Growers may apply for emergency loans through local USDA Farm Service Agency offices for eight months.
The disaster declaration also encompasses adjacent counties: Hot Springs, Washakie, Fremont, Johnson, Sheridan and Teton and the Montana counties of Big Horn, Carbon, Park and Gallatin.
On Tuesday, Lee Craig said the staff in the Powell Farm Service Agency office was working through the loan requirements and had already heard from growers interested in the loan programs.
Craig, the county executive director of the agency in Powell, said growers will have to meet a number of requirements to qualify for the loan programs. Among those requirements is proving that a grower cannot obtain commercial credit because of losses caused by the specific disaster, he said. Poor farming practices will not qualify a grower for an FSA loan, he said.
Growers must also have crop insurance for the affected crops, he said.
The office staff is brushing up on the regulations, Craig said.
“We haven't had this in our area for a long time, thankfully,” he said.
Sugar beets probably suffered the most frost damage, Craig said, but alfalfa seed growers and those with damaged dry beans may also qualify for emergency loans.
According to a USDA Farm Service Agency fact sheet, farmers who suffered at least 30-percent losses may qualify for loans to cover operating and real estate costs, to pay for essential family living expenses or production costs for the disaster year or to reorganize or refinance certain debts.
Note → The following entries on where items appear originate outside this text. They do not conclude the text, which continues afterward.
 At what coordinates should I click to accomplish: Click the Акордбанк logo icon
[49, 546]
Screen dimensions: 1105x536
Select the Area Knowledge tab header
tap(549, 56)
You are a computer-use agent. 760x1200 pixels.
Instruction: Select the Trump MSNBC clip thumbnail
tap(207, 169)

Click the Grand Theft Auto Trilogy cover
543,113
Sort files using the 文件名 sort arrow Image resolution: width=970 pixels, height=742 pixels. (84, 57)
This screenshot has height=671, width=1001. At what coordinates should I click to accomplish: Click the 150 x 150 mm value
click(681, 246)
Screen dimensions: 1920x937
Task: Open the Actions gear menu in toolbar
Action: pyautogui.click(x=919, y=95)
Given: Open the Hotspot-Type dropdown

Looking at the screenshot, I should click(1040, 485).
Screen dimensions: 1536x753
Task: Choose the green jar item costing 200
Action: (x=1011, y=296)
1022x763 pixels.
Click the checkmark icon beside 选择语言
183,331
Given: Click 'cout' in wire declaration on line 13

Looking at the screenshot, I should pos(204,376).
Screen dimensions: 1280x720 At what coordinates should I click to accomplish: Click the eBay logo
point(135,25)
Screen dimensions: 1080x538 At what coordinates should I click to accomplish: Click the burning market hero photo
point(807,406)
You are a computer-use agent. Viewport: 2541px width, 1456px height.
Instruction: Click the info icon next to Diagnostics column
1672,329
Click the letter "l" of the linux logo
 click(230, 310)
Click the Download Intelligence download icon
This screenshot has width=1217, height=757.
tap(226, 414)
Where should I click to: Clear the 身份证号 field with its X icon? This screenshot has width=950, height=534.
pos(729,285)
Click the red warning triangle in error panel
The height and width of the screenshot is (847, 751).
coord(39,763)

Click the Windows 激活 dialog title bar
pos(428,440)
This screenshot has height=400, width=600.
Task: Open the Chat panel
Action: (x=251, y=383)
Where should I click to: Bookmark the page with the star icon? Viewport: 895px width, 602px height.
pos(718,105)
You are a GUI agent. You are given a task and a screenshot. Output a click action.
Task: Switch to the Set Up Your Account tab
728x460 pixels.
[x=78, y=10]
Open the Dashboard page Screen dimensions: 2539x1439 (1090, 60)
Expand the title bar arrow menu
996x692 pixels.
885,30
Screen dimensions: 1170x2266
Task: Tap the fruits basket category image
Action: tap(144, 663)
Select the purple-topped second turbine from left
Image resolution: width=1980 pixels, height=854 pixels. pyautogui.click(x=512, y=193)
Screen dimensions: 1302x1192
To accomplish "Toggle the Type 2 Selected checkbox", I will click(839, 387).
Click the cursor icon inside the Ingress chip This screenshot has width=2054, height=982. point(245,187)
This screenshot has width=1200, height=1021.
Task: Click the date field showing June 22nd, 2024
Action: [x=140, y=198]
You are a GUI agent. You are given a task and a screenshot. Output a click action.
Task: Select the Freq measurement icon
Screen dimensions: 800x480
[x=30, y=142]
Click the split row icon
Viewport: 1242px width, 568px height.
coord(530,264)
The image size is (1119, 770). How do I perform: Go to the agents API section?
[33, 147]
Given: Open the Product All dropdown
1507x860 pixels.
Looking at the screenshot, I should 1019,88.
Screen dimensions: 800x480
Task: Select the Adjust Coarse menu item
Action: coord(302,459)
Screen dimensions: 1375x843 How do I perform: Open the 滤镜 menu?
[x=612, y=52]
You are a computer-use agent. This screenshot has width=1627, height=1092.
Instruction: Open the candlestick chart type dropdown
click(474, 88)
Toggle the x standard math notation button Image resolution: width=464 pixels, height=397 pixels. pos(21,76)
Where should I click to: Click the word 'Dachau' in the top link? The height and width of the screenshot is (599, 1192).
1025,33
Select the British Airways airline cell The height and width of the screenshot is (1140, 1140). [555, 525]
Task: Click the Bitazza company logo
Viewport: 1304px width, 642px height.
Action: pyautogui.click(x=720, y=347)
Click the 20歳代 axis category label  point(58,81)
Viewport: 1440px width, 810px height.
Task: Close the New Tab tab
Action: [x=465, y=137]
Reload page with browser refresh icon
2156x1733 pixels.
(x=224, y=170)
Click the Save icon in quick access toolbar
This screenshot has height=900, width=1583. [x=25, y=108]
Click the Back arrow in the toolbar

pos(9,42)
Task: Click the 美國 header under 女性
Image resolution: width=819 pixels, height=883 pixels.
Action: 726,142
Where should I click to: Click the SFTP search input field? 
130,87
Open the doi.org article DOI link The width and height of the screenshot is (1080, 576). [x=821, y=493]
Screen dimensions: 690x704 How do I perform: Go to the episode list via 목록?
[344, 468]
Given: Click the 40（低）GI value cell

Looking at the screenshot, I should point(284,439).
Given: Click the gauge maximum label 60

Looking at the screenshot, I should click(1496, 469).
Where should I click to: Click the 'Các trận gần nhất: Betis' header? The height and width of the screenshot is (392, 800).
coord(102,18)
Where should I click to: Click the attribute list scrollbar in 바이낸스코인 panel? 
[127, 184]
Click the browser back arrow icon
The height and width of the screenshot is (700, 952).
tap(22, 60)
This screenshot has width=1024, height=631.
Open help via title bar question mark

They can apply for up to $500,000 in loans.
Craig said one problem is that as the first sugar beet payment comes in, it will likely be much less than a grower anticipated because the crop was less than projected.
“People may have spent that money already” to prepare for next year, buying fertilizer, seed or other necessities, Craig said.
Growers have several months to apply for the loans in part because they may not know what expenses they have to cover yet, Craig said.
“These are the kinds of conditions that don't show themselves right away,” he said.
Other USDA programs, such as the Supplemental Revenue Assistance Program (SURE), may be available to local growers. Information is available from local Farm Service Agency offices or at http://disaster.fsa.usda.gov.
The Western Sugar Cooperative sugar beet harvest in the Lovell district ended Dec. 4 as another enduring cold snap began with approximately 30 percent of the harvest still in the ground.